- Extrait du texte -
« Quinze heures par jour, le corps en laisse/Pourquoi ont-ils tué Jaurès ? » D’une sono juchée sur le toit d’une voiture aux couleurs de la CGT, la voix du grand Jacques Brel monte dans le ciel bleu d’Albi. Ils sont quelques dizaines, militants de la centrale de Montreuil mais aussi de Solidaires ou de la FSU, à attendre Emmanuel Macron, drapeaux à la main et autocollants sur les tee-shirts, à l’entrée de l’usine VOA Verrerie, une ancienne coopérative ouvrière.
Pour le dernier déplacement de sa campagne, jeudi 4 mai, l’ancien ministre de l’économie a choisi la patrie de Jean Jaurès, figure tutélaire de la gauche et père du socialisme français. Un symbole qui a du mal à passer pour les délégués syndicaux chauffés sous le soleil.
« Abolition de la loi travail ! », « On vous sortira par ordonnance ! », « Candidat des banquiers ! », « Du pognon pour ceux qui vous font vivre ! »… Dès son arrivée, le candidat d’En marche ! est pris à partie.
Comme à son habitude, il ne se démonte pas et va à la rencontre de ses opposants. Entouré de ses officiers de sécurité, il tente d’engager le dialogue, d’expliquer sa réforme du code du travail, qui doit donner la primauté aux accords d’entreprise ou de branche sur la loi, « parce qu’il y a 10 % de chômage en France et que ça ne marche pas ».
Les moues sont sceptiques. « C’est le pays de Jaurès ici ! Vous êtes venu le récupérer », l’accuse un délégué CGT. « Je ne récupère rien, je suis pour le dialogue social », répond l’intéressé, sans convaincre.
« Cynisme d’entreprises »
Favori des sondages, qui lui donnent entre 58 % et 62 % des voix au second tour, Emmanuel Macron sait qu’il a partie gagnée et que, sauf accident, il deviendra, dimanche, le huitième président de la Ve République.

- Données présentées -
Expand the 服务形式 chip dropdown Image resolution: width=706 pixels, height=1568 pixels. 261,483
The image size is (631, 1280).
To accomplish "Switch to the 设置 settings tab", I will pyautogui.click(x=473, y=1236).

---

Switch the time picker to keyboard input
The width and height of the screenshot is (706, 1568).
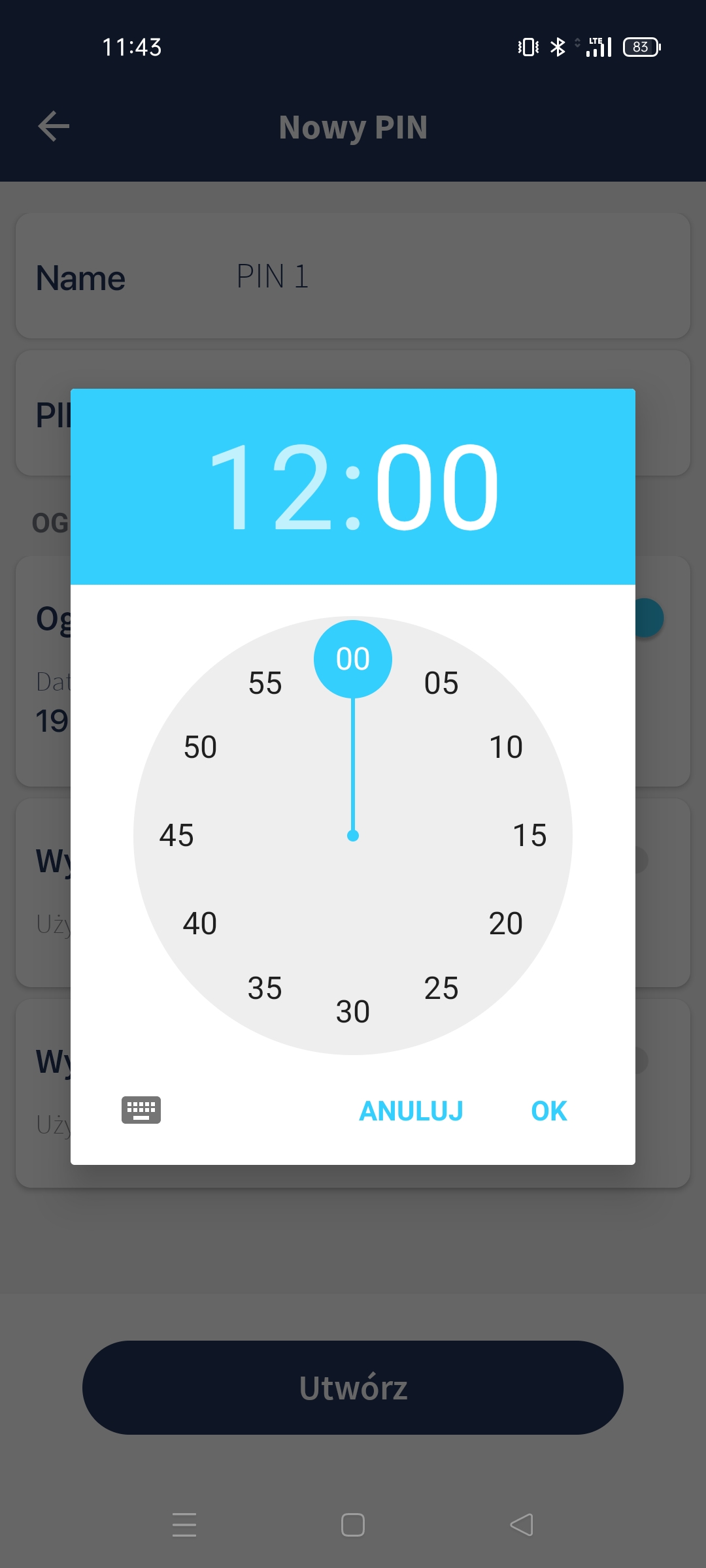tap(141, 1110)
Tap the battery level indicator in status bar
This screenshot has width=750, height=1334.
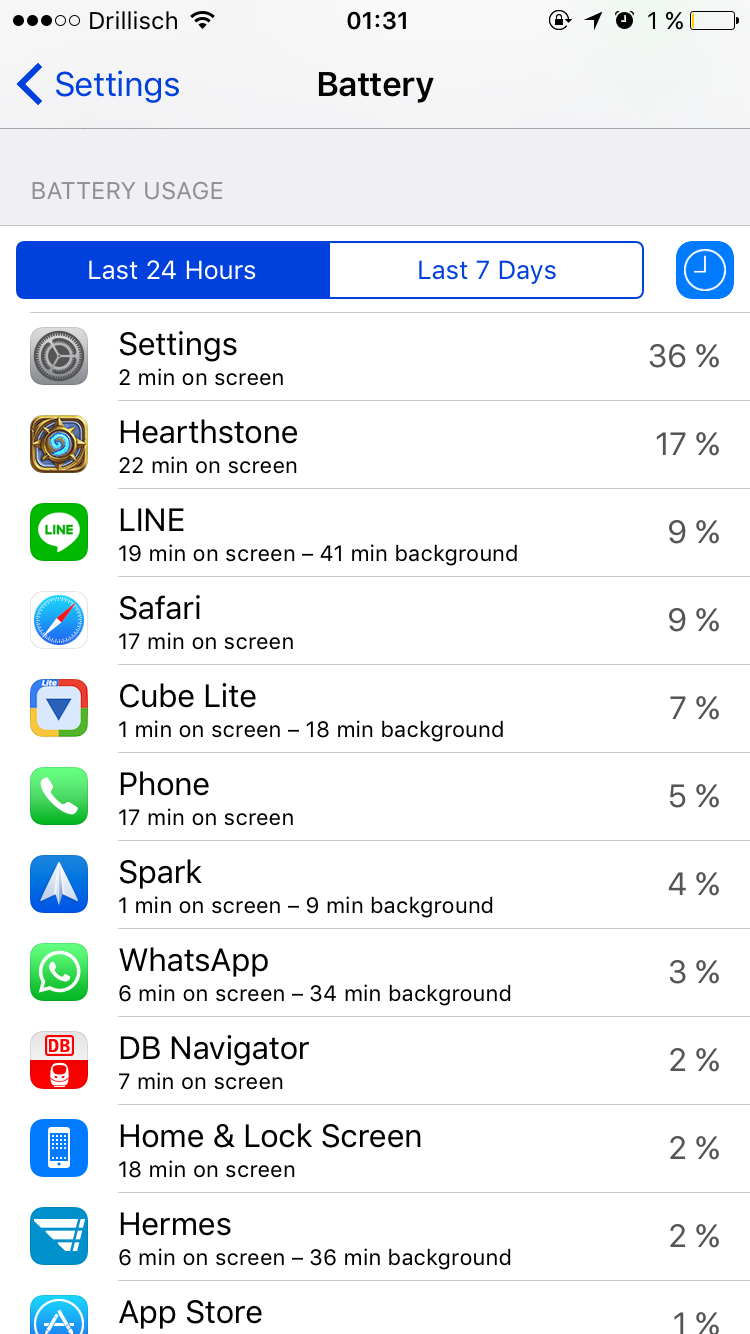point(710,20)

- Travail à faire -
1. Recopiez, dans l'article sur le déplacement d'Emmanuel Macron à Albi, le passage allant de « Comme à son » jusqu'à « l’intéressé, sans convaincre. ».
2. Reprenez l'article sur le déplacement d'Emmanuel Macron à Albi et rédigez-en la suite.

- Résultats de l'exercice -
1.
Comme à son habitude, il ne se démonte pas et va à la rencontre de ses opposants. Entouré de ses officiers de sécurité, il tente d’engager le dialogue, d’expliquer sa réforme du code du travail, qui doit donner la primauté aux accords d’entreprise ou de branche sur la loi, « parce qu’il y a 10 % de chômage en France et que ça ne marche pas ».
Les moues sont sceptiques. « C’est le pays de Jaurès ici ! Vous êtes venu le récupérer », l’accuse un délégué CGT. « Je ne récupère rien, je suis pour le dialogue social », répond l’intéressé, sans convaincre.

2.
La prestation de Marine Le Pen au débat télévisé de mercredi l’a conforté dans cette certitude. « On y est ! », reconnaît un proche. Mais la victoire n’est pas tout. L’ancien ministre sait qu’il doit l’emporter avec un score élevé s’il veut réussir l’autre moitié de son hold-up : obtenir la majorité absolue à l’Assemblée nationale, le 18 juin, et pouvoir ainsi « transformer » le pays comme il l’entend, sans avoir les mains liées par d’autres formations politiques.
Pour enclencher cette dynamique, le chantre du « et de droite et de gauche » a besoin des voix de Jean-Luc Mélenchon, des partisans de sa France insoumise. Mais ceux-là résistent à ses avances, rechignent à glisser un bulletin à son nom dans l’urne.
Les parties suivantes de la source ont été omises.